> **Supplied records**
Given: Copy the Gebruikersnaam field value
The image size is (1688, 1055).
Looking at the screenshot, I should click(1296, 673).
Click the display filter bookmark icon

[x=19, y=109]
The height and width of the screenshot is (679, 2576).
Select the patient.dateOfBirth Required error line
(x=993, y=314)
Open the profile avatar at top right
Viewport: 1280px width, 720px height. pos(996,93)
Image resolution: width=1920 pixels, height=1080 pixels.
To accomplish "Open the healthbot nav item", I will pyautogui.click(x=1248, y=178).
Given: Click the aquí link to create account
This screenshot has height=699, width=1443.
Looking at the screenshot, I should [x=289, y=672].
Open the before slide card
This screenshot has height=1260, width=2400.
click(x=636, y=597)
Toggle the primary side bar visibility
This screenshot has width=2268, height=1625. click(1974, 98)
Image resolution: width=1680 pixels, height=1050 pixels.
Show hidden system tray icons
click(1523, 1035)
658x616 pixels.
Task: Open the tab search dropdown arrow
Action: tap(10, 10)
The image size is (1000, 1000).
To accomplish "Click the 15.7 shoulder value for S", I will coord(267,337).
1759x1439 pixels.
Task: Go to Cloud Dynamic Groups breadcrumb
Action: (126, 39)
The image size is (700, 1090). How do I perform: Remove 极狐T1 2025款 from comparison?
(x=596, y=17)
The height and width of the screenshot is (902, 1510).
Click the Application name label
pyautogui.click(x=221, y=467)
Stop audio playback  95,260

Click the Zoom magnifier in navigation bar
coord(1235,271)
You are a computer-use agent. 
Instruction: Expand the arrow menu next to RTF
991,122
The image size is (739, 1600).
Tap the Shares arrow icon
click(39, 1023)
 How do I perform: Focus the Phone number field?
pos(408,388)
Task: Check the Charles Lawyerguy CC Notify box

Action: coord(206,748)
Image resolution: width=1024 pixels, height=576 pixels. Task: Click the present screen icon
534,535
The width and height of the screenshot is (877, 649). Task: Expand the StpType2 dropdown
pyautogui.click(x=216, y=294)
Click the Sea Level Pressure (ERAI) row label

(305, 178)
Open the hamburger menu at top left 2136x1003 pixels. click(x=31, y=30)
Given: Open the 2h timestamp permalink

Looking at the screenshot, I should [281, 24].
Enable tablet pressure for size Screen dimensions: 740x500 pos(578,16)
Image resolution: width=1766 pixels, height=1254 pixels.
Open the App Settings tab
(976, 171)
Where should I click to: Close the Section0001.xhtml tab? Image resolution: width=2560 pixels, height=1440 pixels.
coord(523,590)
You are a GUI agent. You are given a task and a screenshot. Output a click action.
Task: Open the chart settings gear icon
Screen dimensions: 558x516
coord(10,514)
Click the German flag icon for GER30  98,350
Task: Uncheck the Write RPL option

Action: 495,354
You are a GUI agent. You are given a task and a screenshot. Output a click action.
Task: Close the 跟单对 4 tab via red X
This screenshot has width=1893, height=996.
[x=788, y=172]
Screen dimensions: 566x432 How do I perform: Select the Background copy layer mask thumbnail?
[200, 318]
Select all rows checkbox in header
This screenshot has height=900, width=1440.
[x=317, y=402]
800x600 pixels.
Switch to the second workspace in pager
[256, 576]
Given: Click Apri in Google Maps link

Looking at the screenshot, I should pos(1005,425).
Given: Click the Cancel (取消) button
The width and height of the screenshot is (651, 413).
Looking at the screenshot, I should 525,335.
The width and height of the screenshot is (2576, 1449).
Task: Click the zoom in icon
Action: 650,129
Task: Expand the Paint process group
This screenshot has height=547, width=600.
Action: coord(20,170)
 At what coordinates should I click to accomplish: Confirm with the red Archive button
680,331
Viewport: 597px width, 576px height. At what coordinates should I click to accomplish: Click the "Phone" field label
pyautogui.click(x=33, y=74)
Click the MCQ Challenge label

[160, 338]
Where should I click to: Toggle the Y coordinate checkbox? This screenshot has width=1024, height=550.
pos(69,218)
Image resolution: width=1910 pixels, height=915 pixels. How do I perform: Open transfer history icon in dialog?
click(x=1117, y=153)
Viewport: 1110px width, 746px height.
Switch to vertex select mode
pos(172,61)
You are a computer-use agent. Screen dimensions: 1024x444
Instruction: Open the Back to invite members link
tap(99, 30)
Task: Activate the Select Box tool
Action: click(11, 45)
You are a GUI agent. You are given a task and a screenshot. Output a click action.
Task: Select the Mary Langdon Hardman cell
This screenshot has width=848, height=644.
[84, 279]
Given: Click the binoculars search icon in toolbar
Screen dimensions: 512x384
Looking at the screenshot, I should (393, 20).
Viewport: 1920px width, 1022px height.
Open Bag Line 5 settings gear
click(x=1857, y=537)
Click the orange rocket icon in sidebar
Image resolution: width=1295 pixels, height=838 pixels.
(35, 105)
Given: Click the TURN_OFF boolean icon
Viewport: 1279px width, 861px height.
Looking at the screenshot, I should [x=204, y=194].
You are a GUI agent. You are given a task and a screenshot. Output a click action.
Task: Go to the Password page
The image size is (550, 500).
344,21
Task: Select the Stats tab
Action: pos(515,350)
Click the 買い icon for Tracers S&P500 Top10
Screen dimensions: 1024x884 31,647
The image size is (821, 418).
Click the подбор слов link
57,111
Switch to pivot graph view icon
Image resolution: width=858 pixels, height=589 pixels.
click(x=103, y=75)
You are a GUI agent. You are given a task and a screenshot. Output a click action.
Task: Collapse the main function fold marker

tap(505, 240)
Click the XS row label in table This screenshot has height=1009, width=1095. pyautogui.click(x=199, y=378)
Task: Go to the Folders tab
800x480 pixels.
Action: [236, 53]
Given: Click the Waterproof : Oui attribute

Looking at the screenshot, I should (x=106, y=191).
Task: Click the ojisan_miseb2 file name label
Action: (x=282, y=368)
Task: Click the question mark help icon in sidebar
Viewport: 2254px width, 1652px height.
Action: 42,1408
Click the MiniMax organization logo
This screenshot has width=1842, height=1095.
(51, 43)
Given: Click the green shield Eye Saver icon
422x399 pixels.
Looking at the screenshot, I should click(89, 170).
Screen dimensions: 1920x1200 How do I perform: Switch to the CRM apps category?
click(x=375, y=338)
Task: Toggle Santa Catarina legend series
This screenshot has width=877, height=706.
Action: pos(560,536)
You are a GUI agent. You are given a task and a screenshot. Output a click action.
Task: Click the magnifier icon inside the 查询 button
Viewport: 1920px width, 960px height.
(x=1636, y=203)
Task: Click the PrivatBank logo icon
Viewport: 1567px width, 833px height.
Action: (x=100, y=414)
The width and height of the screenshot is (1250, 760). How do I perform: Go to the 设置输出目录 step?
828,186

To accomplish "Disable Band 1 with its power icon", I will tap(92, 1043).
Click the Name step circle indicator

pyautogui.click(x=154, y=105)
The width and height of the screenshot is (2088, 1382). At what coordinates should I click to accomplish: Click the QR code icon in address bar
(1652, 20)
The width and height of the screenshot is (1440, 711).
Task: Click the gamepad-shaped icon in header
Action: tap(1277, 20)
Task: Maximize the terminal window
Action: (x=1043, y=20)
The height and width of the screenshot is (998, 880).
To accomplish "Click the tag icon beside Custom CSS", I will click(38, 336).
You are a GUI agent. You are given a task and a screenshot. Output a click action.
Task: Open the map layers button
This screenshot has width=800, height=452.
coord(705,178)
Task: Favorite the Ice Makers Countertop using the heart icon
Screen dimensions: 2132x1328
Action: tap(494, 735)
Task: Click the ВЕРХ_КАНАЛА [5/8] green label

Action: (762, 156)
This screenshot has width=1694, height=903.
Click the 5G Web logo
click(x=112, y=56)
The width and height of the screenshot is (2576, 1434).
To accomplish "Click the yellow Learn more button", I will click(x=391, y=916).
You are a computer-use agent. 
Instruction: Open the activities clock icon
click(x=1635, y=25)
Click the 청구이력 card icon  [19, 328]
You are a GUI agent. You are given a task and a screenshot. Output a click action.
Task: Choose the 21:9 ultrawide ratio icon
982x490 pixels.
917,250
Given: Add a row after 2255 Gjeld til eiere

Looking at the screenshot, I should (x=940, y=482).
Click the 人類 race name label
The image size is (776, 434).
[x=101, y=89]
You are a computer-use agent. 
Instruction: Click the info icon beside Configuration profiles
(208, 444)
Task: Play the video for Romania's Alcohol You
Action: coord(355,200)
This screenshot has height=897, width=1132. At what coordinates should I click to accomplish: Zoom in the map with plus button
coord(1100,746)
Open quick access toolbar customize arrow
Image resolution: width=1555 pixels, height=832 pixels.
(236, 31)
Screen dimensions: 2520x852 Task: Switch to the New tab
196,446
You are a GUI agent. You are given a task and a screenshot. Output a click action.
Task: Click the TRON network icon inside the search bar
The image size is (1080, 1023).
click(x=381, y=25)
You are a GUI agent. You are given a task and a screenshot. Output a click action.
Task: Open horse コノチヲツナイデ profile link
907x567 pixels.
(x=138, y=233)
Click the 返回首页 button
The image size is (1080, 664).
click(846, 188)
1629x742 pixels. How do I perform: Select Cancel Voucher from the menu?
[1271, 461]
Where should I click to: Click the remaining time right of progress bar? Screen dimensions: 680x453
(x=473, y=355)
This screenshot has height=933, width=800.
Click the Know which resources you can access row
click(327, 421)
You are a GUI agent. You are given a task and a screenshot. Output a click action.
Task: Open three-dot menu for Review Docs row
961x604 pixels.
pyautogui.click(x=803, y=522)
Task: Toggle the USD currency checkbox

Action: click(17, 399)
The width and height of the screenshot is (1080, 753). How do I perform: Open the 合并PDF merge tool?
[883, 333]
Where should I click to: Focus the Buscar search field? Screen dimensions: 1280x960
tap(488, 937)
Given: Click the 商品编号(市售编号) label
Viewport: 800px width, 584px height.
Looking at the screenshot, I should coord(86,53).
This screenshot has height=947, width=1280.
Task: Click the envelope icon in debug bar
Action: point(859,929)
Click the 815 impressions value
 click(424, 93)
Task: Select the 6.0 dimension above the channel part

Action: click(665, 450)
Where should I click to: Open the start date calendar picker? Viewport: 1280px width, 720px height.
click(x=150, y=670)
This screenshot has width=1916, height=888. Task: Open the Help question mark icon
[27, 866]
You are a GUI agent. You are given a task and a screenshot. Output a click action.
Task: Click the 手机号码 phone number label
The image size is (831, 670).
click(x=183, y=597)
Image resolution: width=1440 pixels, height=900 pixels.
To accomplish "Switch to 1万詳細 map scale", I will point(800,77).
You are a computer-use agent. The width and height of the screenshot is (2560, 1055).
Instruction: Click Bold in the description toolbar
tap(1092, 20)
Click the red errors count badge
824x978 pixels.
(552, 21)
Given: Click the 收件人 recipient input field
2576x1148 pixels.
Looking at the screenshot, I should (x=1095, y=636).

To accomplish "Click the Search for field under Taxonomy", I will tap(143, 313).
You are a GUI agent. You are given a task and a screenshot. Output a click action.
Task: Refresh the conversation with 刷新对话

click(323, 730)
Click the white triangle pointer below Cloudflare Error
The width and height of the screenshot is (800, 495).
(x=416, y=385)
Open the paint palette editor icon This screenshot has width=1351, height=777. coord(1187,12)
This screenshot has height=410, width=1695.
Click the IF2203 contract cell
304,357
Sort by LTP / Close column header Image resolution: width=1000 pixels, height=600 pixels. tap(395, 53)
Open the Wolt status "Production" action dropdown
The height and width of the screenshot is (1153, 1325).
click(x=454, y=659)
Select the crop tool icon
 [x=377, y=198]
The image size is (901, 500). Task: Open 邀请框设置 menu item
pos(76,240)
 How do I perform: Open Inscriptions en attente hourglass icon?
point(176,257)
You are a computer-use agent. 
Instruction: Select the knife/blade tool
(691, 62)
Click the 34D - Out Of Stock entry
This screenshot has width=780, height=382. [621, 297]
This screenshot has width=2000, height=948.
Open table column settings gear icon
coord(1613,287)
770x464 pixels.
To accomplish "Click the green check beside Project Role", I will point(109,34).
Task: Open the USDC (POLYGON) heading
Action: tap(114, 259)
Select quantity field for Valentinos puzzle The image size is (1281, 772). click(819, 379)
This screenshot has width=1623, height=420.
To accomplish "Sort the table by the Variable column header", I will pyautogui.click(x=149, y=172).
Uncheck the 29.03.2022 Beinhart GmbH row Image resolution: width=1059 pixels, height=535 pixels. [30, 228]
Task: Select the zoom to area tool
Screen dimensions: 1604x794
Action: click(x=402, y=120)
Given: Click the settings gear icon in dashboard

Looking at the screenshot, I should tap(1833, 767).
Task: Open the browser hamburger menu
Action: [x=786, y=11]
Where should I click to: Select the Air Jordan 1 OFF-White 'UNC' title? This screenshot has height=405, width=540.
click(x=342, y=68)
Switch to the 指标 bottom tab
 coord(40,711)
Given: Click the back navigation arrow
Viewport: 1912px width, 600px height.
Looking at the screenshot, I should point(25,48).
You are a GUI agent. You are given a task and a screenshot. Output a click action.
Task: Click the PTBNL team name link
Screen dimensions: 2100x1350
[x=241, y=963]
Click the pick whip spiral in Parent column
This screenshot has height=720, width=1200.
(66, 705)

> **Task directions**
Transcribe the records above verbatim, from the line with "Screen dimensions: 1920x1200" to the line with "Action: pos(560,536)".

> **Output for this exercise**
Screen dimensions: 1920x1200 How do I perform: Switch to the CRM apps category?
click(x=375, y=338)
Task: Toggle Santa Catarina legend series
This screenshot has width=877, height=706.
Action: pos(560,536)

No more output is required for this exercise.